As such, Latin students learn how to reason and think better. Cheryl Lowe insightfully explains:
…the mind of the student that has been educated in Latin takes on the qualities of Latin: logic, order, discipline, structure. Latin requires and teaches attention to detail, accuracy, patience, precision, and thorough, honest work. Latin will form the minds of your students. Think of the mind like the body. Latin is a mental workout, and Latin is your mental trainer.
Because students can see a word and make connections to it based on their knowledge of the Latin terms contained therein, they become deeper and more critical thinkers. As they think more deeply about different subjects such as politics, religion, economics (and so on), they’re able to learn the subject in more depth and more quickly.
Because of this, Latin also trains pupils in ‘big picture’ and ‘little picture’ thinking as they consider the larger word in the context of the smaller word(s) and vice versa.
Of course, Greek and Hebrew are also orderly, neat, and help you like this, but students have to learn a new alphabet to learn these languages. (Incredibly, ancient Hebrew characters tell an amazing story through pictures, visible in the characters themselves.)
Enjoy great classics like Shakespeare
Many people get frustrated with the difficult language in Shakespeare as it is old English. Knowing Latin will help you understand these (and other old) classics as they come from root Latin words that don’t change.

Stored items
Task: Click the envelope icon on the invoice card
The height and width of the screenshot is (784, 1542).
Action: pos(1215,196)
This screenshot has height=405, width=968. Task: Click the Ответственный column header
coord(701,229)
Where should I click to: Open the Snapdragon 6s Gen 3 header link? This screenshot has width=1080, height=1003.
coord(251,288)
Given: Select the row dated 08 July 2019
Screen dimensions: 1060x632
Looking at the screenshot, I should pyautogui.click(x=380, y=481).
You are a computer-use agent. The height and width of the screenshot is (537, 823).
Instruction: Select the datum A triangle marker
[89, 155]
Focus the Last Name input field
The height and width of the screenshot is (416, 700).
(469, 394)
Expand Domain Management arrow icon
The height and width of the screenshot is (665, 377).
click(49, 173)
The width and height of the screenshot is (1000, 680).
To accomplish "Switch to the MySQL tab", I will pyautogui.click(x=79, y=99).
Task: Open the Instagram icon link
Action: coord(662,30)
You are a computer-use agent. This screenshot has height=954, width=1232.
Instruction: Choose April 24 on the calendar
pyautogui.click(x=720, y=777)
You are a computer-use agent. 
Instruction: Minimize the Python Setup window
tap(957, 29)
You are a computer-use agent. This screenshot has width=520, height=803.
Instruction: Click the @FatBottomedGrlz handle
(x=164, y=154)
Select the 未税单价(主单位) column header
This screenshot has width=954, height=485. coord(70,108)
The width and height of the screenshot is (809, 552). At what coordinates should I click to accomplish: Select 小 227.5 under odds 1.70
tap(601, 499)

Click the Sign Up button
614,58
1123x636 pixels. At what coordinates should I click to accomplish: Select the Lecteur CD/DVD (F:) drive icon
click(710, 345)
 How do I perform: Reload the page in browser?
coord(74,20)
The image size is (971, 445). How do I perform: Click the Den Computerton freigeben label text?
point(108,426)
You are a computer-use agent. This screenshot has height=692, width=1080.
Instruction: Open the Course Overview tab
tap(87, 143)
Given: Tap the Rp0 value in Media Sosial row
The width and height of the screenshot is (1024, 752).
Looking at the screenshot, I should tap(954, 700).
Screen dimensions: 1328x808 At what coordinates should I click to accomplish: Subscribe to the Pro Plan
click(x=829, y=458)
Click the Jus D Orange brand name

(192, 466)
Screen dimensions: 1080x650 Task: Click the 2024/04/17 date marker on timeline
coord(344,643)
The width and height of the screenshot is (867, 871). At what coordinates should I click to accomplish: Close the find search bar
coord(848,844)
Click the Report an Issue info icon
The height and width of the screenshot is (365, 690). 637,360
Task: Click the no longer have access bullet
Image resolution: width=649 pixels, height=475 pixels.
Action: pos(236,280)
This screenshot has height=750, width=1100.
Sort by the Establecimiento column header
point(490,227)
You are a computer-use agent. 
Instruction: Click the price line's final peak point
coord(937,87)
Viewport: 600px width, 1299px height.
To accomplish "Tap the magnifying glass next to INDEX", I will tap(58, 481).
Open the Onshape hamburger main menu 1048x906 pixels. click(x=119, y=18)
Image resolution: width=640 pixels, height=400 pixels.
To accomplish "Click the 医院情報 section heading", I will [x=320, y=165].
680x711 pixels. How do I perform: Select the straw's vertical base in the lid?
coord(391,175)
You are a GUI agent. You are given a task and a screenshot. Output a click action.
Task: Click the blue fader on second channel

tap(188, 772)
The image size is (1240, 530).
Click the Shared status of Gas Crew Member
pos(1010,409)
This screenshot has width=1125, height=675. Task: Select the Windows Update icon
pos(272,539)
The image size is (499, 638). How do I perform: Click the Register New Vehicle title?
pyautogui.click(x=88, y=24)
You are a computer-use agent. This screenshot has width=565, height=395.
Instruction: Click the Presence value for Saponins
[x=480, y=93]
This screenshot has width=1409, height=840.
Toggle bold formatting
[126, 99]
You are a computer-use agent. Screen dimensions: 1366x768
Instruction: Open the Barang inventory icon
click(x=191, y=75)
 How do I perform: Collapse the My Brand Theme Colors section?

◆ What the task requires
Could you write out the whole passage on the benefits of learning Latin again, word for word?

◆ Response box
As such, Latin students learn how to reason and think better. Cheryl Lowe insightfully explains:
…the mind of the student that has been educated in Latin takes on the qualities of Latin: logic, order, discipline, structure. Latin requires and teaches attention to detail, accuracy, patience, precision, and thorough, honest work. Latin will form the minds of your students. Think of the mind like the body. Latin is a mental workout, and Latin is your mental trainer.
Because students can see a word and make connections to it based on their knowledge of the Latin terms contained therein, they become deeper and more critical thinkers. As they think more deeply about different subjects such as politics, religion, economics (and so on), they’re able to learn the subject in more depth and more quickly.
Because of this, Latin also trains pupils in ‘big picture’ and ‘little picture’ thinking as they consider the larger word in the context of the smaller word(s) and vice versa.
Of course, Greek and Hebrew are also orderly, neat, and help you like this, but students have to learn a new alphabet to learn these languages. (Incredibly, ancient Hebrew characters tell an amazing story through pictures, visible in the characters themselves.)
Enjoy great classics like Shakespeare
Many people get frustrated with the difficult language in Shakespeare as it is old English. Knowing Latin will help you understand these (and other old) classics as they come from root Latin words that don’t change.